▸ Work order: Look through the data below. Collect every line where the word "Switch" occurs.

________________________

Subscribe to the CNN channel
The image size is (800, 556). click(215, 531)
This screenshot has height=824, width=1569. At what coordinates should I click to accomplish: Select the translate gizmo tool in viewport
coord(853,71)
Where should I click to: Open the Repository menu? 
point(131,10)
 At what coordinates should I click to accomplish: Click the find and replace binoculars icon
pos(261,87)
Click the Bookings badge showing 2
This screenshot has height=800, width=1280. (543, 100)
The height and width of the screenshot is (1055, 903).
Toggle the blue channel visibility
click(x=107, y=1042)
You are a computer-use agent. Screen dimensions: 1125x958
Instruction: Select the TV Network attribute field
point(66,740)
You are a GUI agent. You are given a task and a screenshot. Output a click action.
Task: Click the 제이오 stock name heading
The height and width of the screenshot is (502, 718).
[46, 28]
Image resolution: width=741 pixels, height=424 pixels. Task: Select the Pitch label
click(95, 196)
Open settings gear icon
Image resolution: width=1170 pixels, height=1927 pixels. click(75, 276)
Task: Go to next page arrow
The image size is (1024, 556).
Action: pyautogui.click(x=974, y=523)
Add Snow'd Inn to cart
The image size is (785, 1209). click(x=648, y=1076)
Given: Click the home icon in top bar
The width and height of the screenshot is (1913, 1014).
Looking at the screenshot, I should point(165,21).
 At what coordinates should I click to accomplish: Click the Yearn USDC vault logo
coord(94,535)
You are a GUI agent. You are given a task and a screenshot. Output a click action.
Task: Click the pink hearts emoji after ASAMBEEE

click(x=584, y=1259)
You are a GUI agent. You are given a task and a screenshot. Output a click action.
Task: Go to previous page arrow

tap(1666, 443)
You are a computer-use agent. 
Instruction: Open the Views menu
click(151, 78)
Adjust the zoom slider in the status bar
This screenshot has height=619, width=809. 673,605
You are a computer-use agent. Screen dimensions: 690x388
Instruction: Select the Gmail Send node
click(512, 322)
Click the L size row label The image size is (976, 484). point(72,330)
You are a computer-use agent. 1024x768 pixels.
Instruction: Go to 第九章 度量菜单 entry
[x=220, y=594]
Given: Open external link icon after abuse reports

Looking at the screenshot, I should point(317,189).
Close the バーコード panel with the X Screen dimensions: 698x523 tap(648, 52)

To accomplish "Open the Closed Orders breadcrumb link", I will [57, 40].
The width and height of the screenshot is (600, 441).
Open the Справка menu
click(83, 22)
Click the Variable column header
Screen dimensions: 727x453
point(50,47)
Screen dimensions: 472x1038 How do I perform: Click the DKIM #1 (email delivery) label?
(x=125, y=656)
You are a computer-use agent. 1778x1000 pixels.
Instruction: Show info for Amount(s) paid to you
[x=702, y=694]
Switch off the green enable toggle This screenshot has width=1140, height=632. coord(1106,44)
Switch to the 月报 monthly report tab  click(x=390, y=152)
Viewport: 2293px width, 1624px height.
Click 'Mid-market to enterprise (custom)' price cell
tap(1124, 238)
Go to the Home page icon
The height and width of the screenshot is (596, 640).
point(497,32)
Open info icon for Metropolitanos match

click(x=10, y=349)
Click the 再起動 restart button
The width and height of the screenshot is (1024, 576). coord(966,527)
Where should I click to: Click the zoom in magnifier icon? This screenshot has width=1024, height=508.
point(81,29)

________________________

▸ Answer for this exercise:
Switch off the green enable toggle This screenshot has width=1140, height=632. coord(1106,44)
Switch to the 月报 monthly report tab  click(x=390, y=152)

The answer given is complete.